- **WHAT NEEDS TO BE DONE**: Recast the rows below, from the line with "Identify the location of previous" to the line with "I want to click on device", as a JSON list of strings, one string per line, with blank lines dropped.

━━━━━━━━━━━━━━━━━━━━━━━━━━━━━━

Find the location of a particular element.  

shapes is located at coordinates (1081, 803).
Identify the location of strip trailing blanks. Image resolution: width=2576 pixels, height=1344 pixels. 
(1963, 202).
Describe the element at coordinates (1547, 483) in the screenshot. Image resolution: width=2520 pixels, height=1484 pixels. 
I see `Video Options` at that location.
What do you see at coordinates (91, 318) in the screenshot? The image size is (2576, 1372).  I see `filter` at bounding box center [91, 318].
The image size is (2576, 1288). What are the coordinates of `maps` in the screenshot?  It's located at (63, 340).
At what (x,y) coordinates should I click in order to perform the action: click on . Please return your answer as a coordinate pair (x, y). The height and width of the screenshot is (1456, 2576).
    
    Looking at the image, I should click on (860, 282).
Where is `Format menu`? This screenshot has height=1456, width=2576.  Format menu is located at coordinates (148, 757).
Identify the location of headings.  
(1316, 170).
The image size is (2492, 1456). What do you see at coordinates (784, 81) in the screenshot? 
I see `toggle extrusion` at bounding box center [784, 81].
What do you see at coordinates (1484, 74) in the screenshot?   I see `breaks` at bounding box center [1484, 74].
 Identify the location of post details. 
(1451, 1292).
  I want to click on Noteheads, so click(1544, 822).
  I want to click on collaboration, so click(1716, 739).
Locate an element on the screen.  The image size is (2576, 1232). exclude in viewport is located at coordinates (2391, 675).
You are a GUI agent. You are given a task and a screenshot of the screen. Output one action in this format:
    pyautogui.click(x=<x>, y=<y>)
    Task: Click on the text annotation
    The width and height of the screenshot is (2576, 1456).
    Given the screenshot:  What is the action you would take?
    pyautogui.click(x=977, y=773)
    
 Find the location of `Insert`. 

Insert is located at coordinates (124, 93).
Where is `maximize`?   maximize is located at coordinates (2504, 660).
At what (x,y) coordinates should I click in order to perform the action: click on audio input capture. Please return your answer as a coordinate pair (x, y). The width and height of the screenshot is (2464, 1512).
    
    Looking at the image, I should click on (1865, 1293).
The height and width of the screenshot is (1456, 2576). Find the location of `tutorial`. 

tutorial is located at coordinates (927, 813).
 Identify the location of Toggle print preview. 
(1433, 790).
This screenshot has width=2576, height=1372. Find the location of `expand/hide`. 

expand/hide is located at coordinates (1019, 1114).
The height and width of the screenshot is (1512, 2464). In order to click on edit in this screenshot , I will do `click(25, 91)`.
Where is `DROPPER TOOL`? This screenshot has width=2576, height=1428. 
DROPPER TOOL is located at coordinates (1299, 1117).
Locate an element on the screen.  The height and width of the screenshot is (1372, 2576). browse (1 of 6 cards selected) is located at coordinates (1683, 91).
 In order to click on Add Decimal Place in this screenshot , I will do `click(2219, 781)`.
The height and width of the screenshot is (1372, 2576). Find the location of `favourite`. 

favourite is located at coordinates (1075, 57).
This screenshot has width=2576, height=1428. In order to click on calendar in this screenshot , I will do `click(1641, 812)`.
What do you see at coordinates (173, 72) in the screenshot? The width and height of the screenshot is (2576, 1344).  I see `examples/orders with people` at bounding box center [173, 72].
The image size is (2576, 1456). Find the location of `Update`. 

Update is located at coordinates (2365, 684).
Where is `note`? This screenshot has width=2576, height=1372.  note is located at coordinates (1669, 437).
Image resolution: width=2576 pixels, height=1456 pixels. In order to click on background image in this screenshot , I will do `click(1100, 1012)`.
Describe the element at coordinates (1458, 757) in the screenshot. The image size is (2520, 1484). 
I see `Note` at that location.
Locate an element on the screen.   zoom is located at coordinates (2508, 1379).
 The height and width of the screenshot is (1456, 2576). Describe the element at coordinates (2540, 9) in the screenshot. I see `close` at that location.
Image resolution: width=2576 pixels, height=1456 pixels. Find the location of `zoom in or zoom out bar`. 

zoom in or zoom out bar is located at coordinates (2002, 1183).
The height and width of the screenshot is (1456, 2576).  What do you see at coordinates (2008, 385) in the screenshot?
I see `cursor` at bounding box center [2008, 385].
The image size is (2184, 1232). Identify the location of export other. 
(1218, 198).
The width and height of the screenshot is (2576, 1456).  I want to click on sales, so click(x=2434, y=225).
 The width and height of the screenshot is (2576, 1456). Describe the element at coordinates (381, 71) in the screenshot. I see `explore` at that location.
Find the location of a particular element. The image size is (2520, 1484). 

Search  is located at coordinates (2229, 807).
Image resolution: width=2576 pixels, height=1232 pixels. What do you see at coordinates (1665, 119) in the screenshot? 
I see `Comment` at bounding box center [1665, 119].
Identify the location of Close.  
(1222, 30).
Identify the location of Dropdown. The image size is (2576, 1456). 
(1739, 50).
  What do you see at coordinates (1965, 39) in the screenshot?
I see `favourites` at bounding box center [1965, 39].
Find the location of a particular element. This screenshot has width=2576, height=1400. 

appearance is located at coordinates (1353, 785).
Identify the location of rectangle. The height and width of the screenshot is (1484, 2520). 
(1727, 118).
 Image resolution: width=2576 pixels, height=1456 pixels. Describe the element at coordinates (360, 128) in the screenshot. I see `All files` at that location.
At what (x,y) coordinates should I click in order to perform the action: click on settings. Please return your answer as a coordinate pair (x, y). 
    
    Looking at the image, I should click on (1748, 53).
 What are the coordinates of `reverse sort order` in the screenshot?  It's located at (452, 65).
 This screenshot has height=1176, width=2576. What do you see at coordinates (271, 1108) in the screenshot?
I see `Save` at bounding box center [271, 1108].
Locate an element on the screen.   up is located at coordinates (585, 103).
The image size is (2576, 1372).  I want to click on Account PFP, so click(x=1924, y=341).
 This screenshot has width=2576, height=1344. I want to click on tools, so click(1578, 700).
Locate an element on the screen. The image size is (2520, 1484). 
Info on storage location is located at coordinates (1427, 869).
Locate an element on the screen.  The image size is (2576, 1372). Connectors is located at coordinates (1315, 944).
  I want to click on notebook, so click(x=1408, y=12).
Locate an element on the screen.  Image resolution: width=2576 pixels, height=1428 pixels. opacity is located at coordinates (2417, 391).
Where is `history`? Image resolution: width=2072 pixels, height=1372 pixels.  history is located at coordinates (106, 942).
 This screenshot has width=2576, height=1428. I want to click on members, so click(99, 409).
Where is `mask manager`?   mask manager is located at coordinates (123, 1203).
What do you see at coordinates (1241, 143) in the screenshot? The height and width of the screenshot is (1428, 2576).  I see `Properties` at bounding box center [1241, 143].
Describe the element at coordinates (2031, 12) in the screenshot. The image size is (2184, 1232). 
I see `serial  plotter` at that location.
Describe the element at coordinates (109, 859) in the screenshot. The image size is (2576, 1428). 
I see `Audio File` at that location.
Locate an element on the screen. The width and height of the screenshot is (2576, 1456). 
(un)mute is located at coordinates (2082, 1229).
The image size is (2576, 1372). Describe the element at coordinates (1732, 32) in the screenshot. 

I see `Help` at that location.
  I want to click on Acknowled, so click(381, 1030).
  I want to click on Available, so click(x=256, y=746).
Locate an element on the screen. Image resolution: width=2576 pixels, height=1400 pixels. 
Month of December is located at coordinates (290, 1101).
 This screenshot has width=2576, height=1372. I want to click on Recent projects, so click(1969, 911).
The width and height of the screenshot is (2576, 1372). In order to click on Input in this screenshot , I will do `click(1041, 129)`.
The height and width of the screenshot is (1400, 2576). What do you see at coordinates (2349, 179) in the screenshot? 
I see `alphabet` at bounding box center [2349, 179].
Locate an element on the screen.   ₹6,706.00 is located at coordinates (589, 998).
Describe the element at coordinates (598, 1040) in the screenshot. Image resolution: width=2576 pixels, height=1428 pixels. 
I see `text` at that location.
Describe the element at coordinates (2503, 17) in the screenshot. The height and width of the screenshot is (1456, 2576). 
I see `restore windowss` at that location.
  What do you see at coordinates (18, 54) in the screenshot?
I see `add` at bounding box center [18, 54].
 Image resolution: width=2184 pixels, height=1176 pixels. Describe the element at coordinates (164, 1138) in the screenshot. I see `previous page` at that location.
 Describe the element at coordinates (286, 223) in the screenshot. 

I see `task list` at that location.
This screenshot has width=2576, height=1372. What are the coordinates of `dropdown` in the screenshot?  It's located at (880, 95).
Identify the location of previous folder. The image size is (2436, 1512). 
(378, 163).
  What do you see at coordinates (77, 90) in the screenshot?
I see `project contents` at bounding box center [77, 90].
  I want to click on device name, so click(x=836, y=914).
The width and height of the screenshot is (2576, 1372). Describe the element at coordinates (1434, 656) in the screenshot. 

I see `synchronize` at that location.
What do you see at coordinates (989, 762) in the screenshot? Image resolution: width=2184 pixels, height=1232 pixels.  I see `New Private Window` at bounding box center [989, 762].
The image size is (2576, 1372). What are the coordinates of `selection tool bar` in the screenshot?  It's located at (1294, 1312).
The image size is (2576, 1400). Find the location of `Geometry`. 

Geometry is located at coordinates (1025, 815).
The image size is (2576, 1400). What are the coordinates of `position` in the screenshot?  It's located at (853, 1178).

━━━━━━━━━━━━━━━━━━━━━━━━━━━━━━

- **OUTPUT FOR THIS EXERCISE**:
[
  "Identify the location of previous folder. The image size is (2436, 1512). ",
  "(378, 163).",
  "  What do you see at coordinates (77, 90) in the screenshot?",
  "I see `project contents` at bounding box center [77, 90].",
  "  I want to click on device name, so click(x=836, y=914)."
]